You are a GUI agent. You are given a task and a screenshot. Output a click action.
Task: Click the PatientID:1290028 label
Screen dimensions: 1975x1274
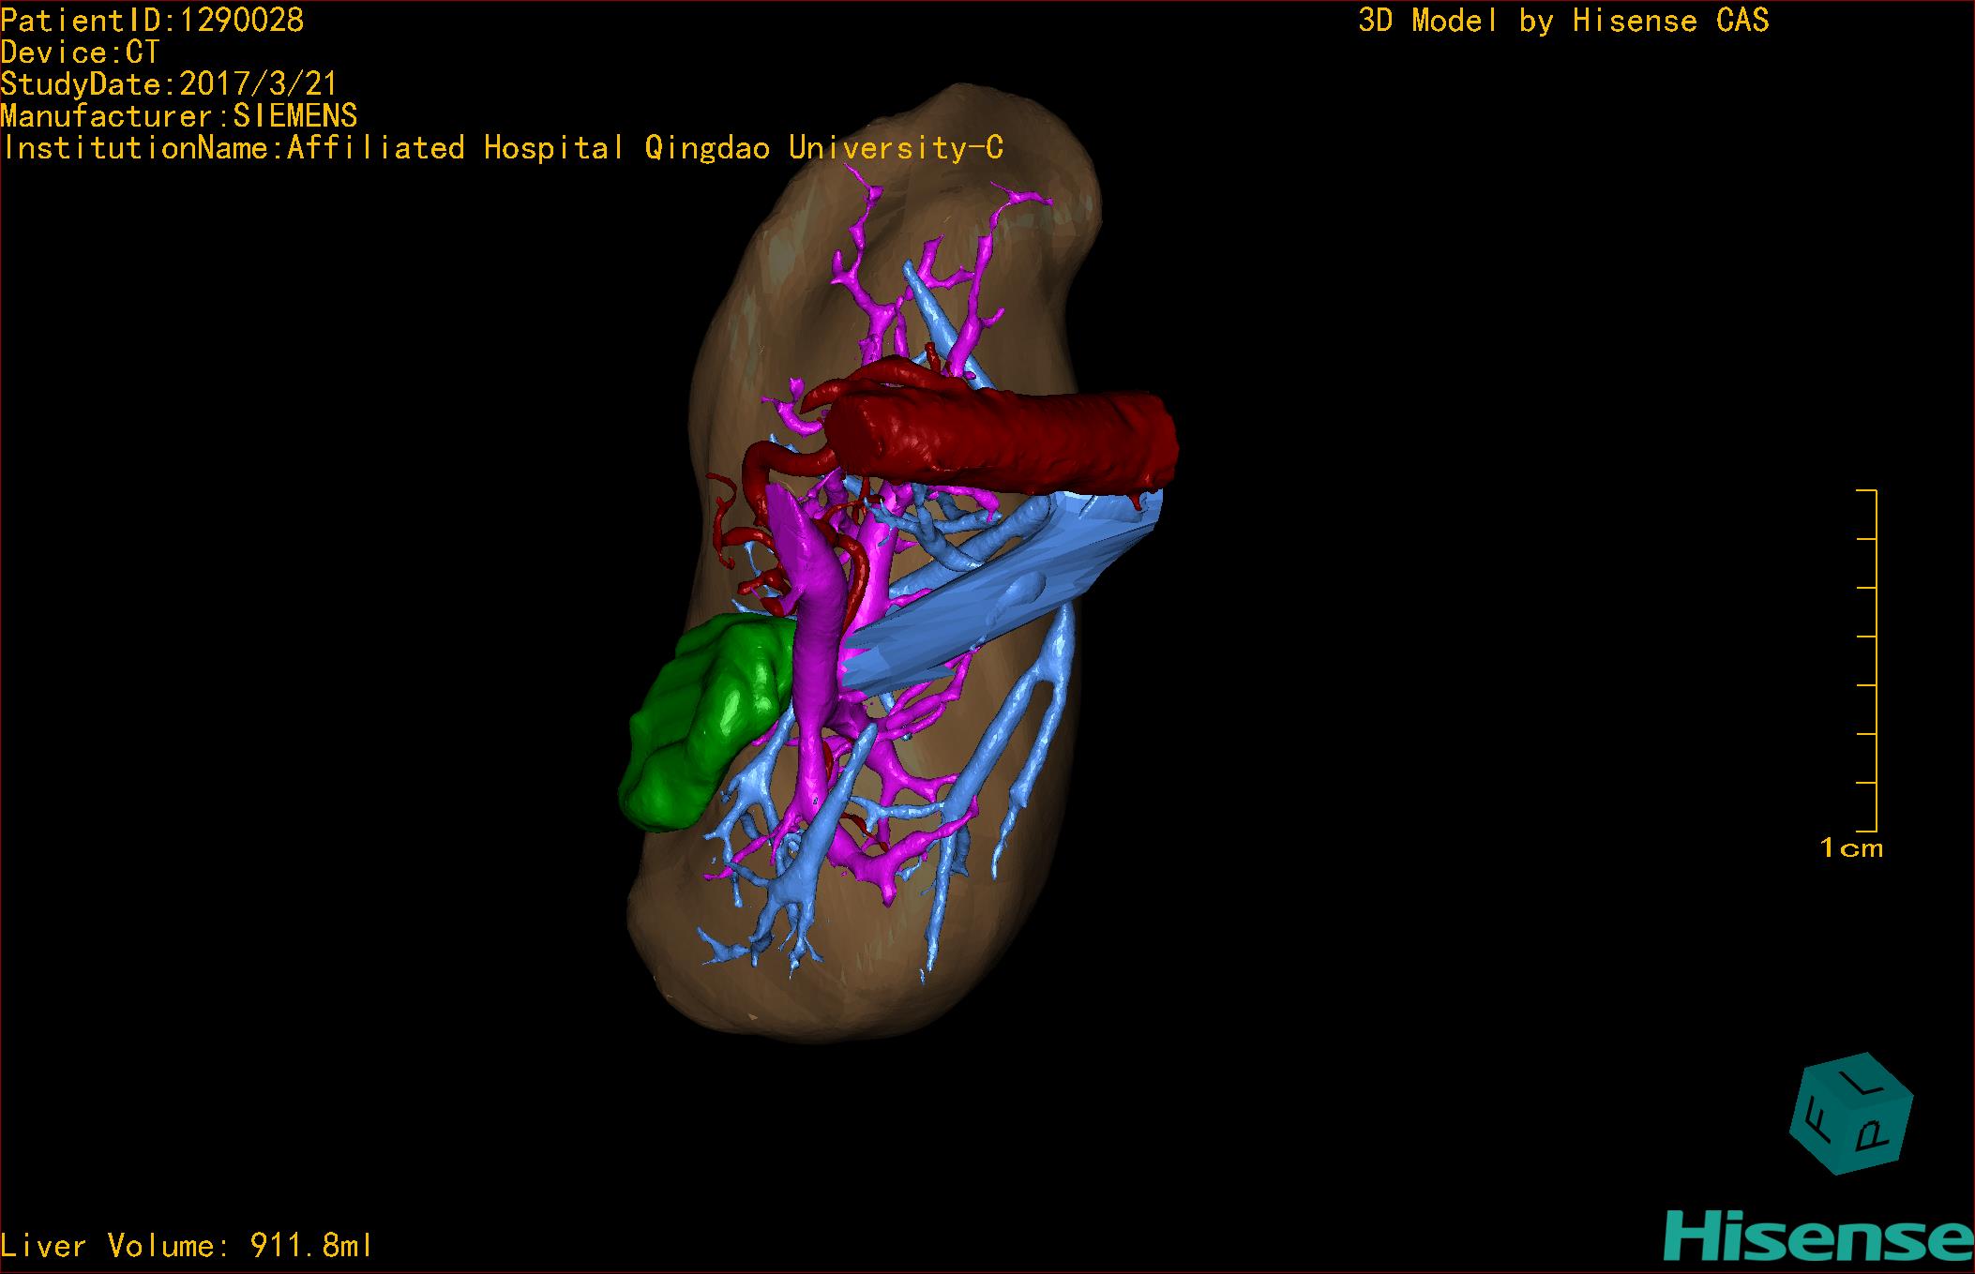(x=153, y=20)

• • • • • • •

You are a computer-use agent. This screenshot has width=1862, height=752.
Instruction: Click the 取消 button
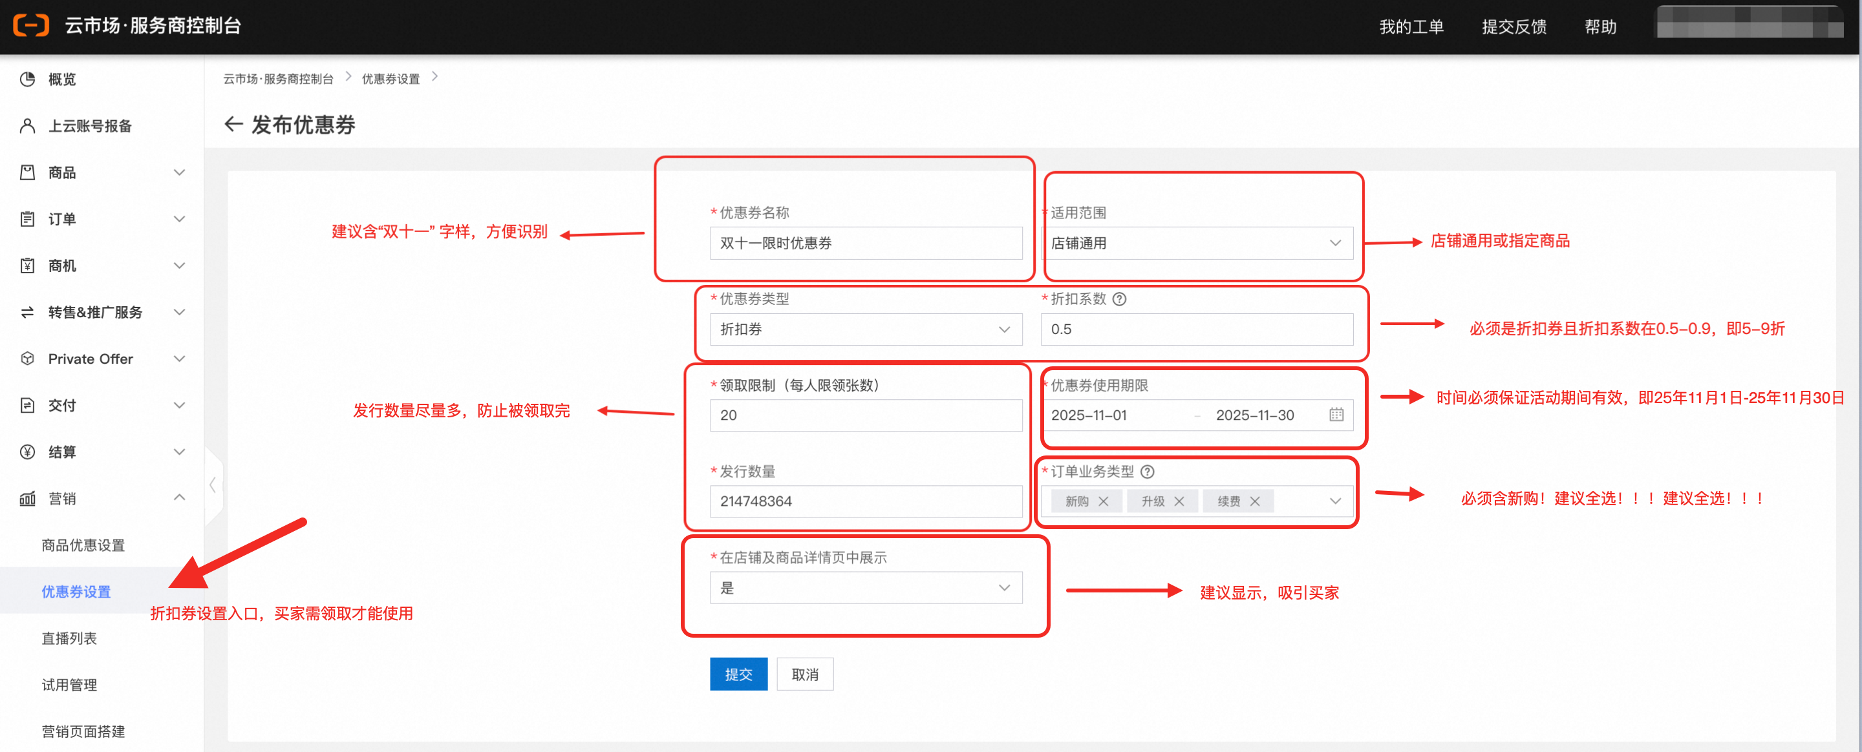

• • • • • • •

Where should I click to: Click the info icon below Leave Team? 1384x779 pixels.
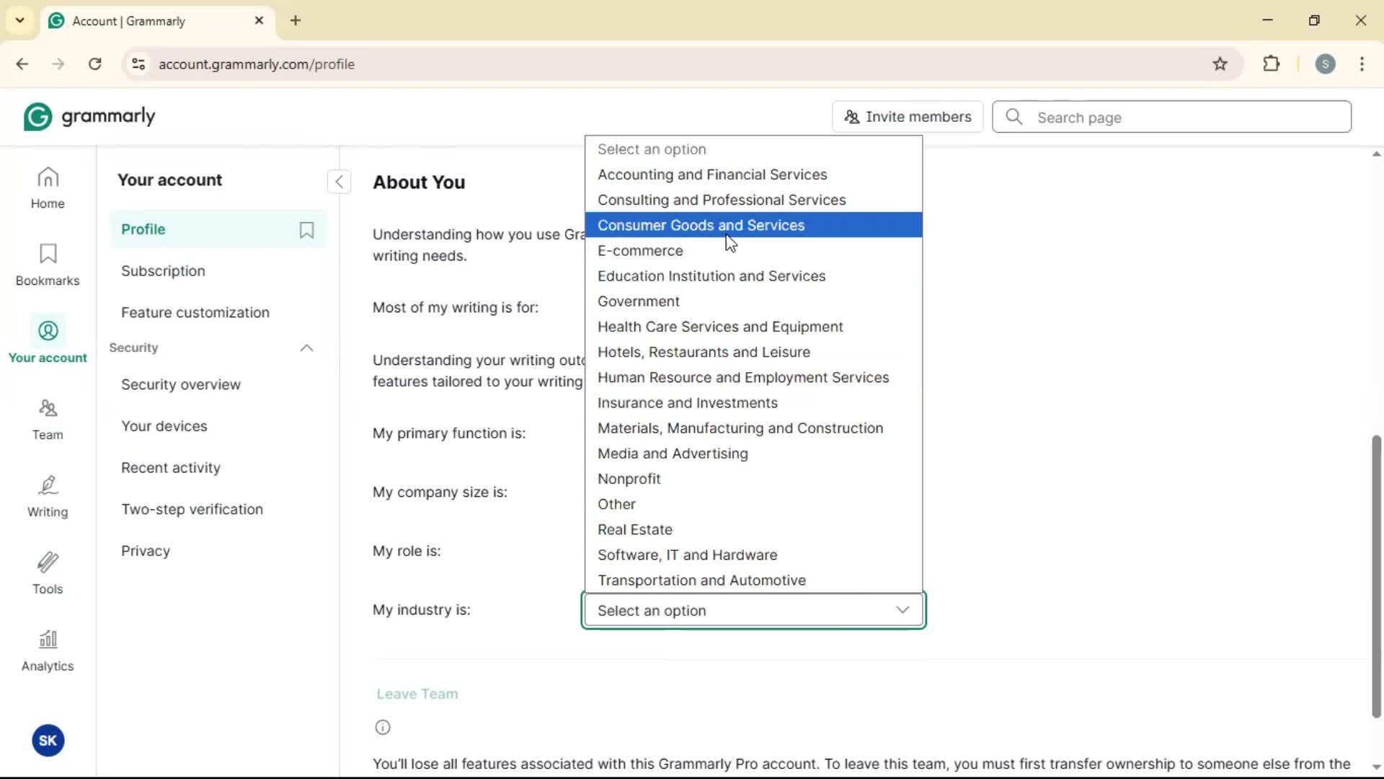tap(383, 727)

• • • • • • •

What you need to do – How many lines in the records hold the string "screenshot"? Answer with only that number.

Response to this task – 2